On the lute, the first string is the highest. It gives out a low sound was due only to its position on the instrument..

Generally:

men are dominant over women
grown men are dominant over boys

These give out a lower note, as if drawn from a greater depth from the throat.

Individual men, as we learn from the sense of touch, extract a lower note from a greater depth, and a higher from above.

Those who sing lowest extend the body so that the note may emerge as deeply as possible.
Those who sing high also stretch their necks, yet not to make their necks long, but to tighten more effectively the upper bands of their throats.

Therefore it was for these reasons that there was born in harmony the concept of raised and deep, for which we frequently use high and low.

Therefore since high and deep are at other times words referring to place, the habit of speech, following these its basic principles, also adapts to notes what properly belongs to places, that is to say intervals in Greek diastema “separations.”

It is places which are said to be at a distance, diastema, “be separated.”

Lastly, the discipline of harmony has also transferred this word to its pictorial representations or staves (which will be treated below), as they consist of high and low lines.

On that basis the geometrical sense has been restored to the word.

Therefore what were hitherto called the proportions of the strings will in future generally be called the intervals of notes which strings of unequal length give out.

For notes of the same sound, corresponding with strings of equal length and equal tensions, do not make an interval, since they are of equal pitch.

Nevertheless, in Book 5 this sense of the word “interval” will have to be avoided because interval in its astronomical sense will be frequently repeated.
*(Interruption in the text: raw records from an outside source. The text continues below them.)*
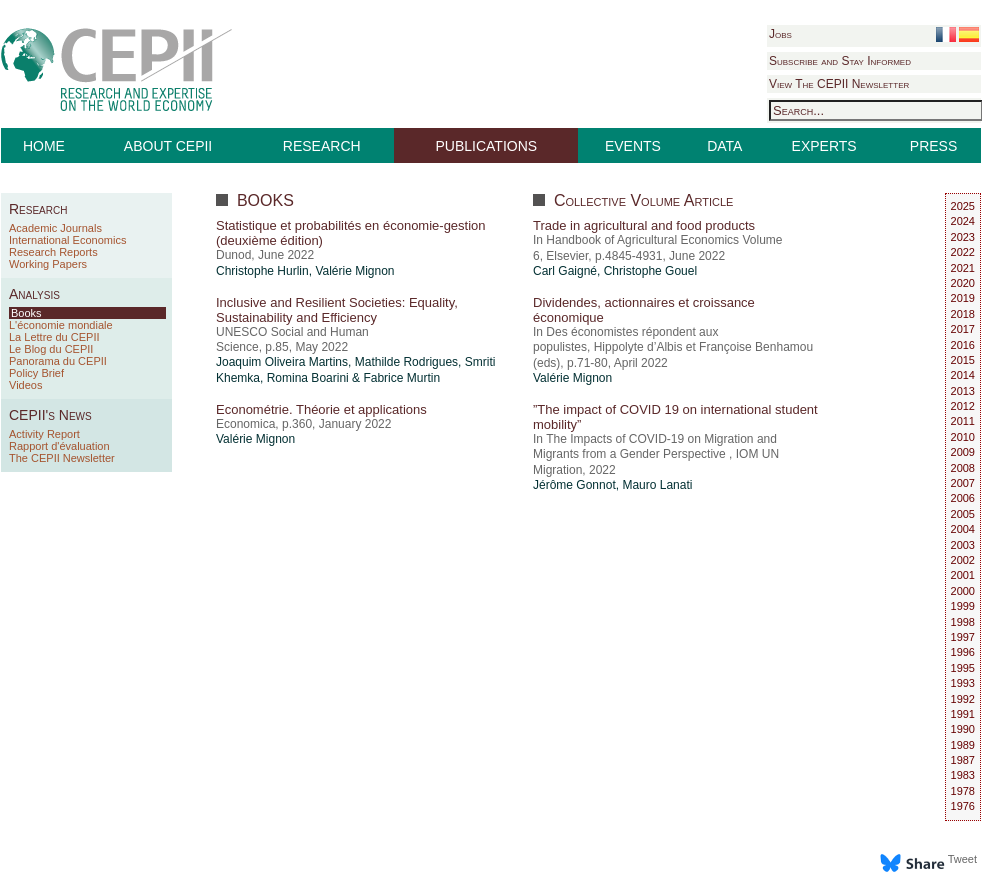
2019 (963, 298)
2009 (963, 452)
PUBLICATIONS (487, 146)
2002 (963, 560)
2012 (963, 406)
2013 (963, 391)
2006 (963, 498)
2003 (963, 545)
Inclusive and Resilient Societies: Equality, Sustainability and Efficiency (337, 310)
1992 (963, 699)
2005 (963, 514)
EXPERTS (824, 146)
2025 (963, 206)
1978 (963, 791)
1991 (963, 714)
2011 (963, 421)
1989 (963, 745)
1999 (963, 606)
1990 (963, 729)
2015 (963, 360)
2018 (963, 314)
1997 (963, 637)
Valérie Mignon (354, 271)
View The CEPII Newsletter (839, 84)
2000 (963, 591)
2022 (963, 252)
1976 (963, 806)
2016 (963, 345)
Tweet (962, 859)
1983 (963, 775)
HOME (44, 146)
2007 (963, 483)
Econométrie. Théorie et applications (321, 409)
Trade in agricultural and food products (644, 225)
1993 (963, 683)
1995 (963, 668)
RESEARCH (322, 146)
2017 (963, 329)
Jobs (780, 34)
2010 (963, 437)
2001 (963, 575)
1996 (963, 652)
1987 (963, 760)
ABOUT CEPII (168, 146)
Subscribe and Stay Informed (840, 61)
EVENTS (633, 146)
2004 (963, 529)
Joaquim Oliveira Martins (282, 362)
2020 (963, 283)
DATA (724, 146)
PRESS (933, 146)
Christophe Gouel (650, 271)
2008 (963, 468)
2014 (963, 375)
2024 (963, 221)
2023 (963, 237)
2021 (963, 268)
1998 (963, 622)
It refers to:

the straight line between a planet and the Sun
the space between different spheres

Furthermore in Chapter 3, the proportions were considered under 2 headings, either:

individually in their own right, or
in relation to each other with respect to their order which extended from the smaller term, or string, of some compound proportion, to the greater or longer, and the other way round.

The intervals also are considered either individually or in their own right, or in relation to each other, with respect to their harmonic position.

Thus in the continuous ordering of a number of intervals (as when every pair of adjacent intervals always has the same term in common, which is the greater term of one, and the lesser of the other which is in the direction of the lower notes) the interval which is between the lower notes is always called the inferior one, and the one which is between the higher notes the superior.

In Geometry, proportions are recognized as equal even if the terms of One are not equal to the terms of the other, and the difference between the terms of one is not equal to the difference between the terms of the other.

Thus if there are three strings in the proportions of the numbers 4:6:9, the proportion 4:6 is considered the same as 6:9 notwithstanding that both the actual terms, and also the differences 2 and 3 are unequal.

In harmony similarly all intervals between notes coming from the strings which are in the same proportion are both consid- ered equal and are also written with the same numerical mark.

Furthermore they are depicted on the stave with equal intervals of lines, so that we completely forget the inequality which there is between the differences of the various strings.

It therefore follows that we call the intervals which have a smaller proportion, smaller [in Latin “minor”] and those which have a greater proportion greater [in Latin “major”], without regard to the greatness or smallness of the corresponding terms in either case.

Therefore with these preliminary statements serving as definitions, we must now proceed to examine the differences between the intervals.